- [Task instructions]:
Could you render the material from the line containing "Where should I" through the end of the material, inclusive, as a two-column CSV with the headers request and answer, one row per request? Put each request's text and its answer in a single quoted field apiece, replace line breaks with spaces, and leave the pictures out.
-------------------------
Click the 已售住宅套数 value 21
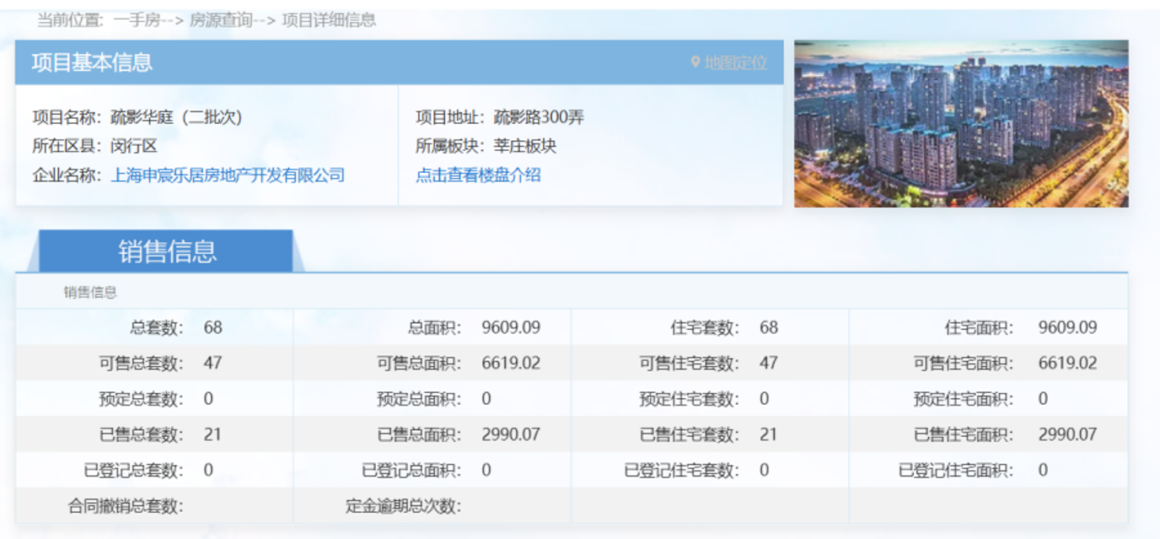 coord(768,435)
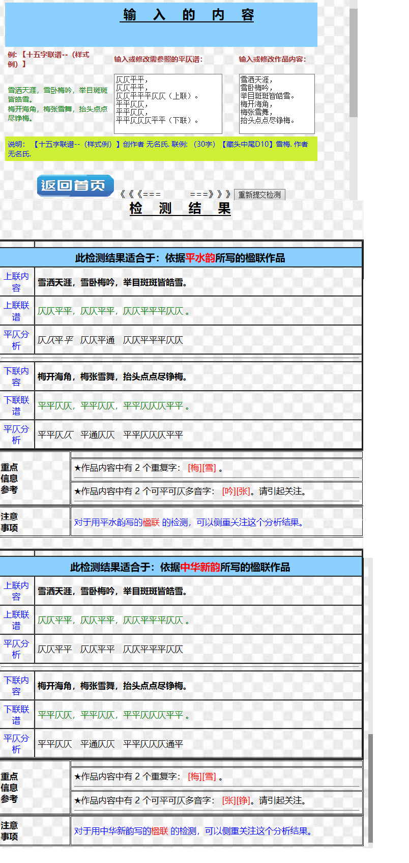
Task: Click the 说明 description in yellow-green bar
Action: pos(158,149)
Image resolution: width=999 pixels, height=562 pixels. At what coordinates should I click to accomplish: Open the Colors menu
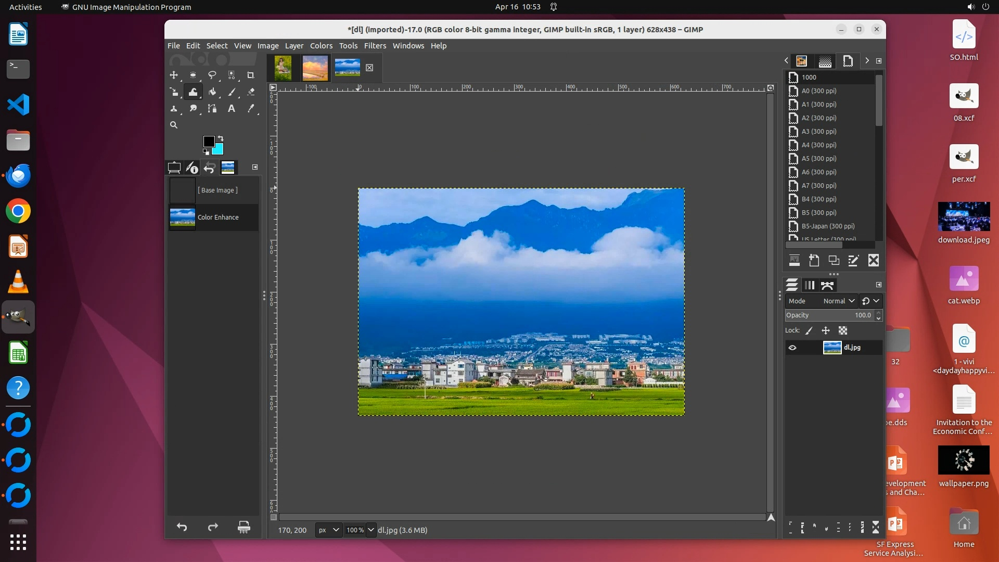point(321,46)
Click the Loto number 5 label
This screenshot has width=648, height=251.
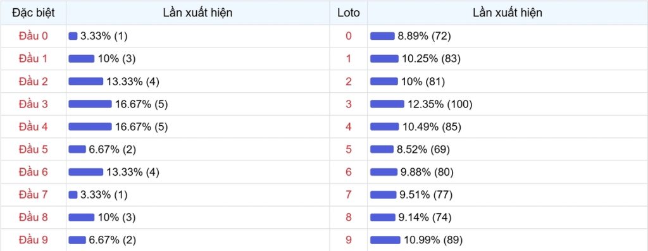pos(349,149)

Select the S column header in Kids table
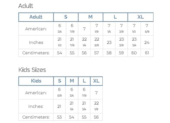(60, 81)
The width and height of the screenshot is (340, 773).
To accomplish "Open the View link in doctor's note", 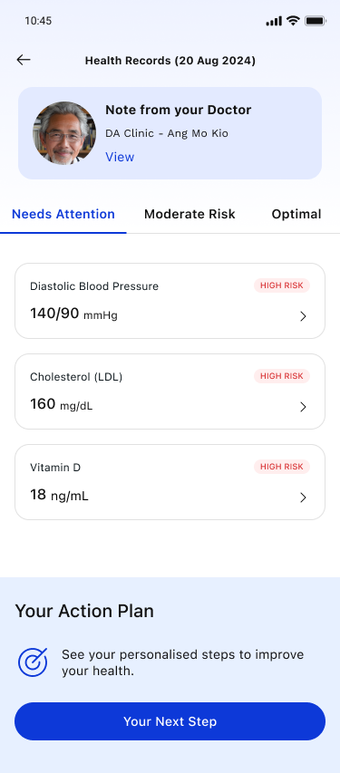I will pos(120,157).
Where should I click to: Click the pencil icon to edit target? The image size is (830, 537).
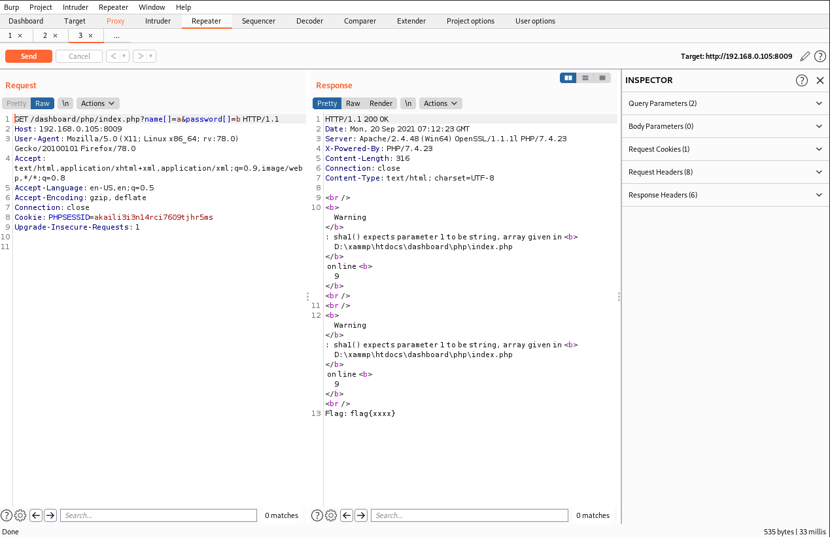(x=805, y=56)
-------------------------
- [The answer]:
request,answer
"Where should I click to: Click the pencil icon to edit target? The image size is (830, 537).","(x=805, y=56)"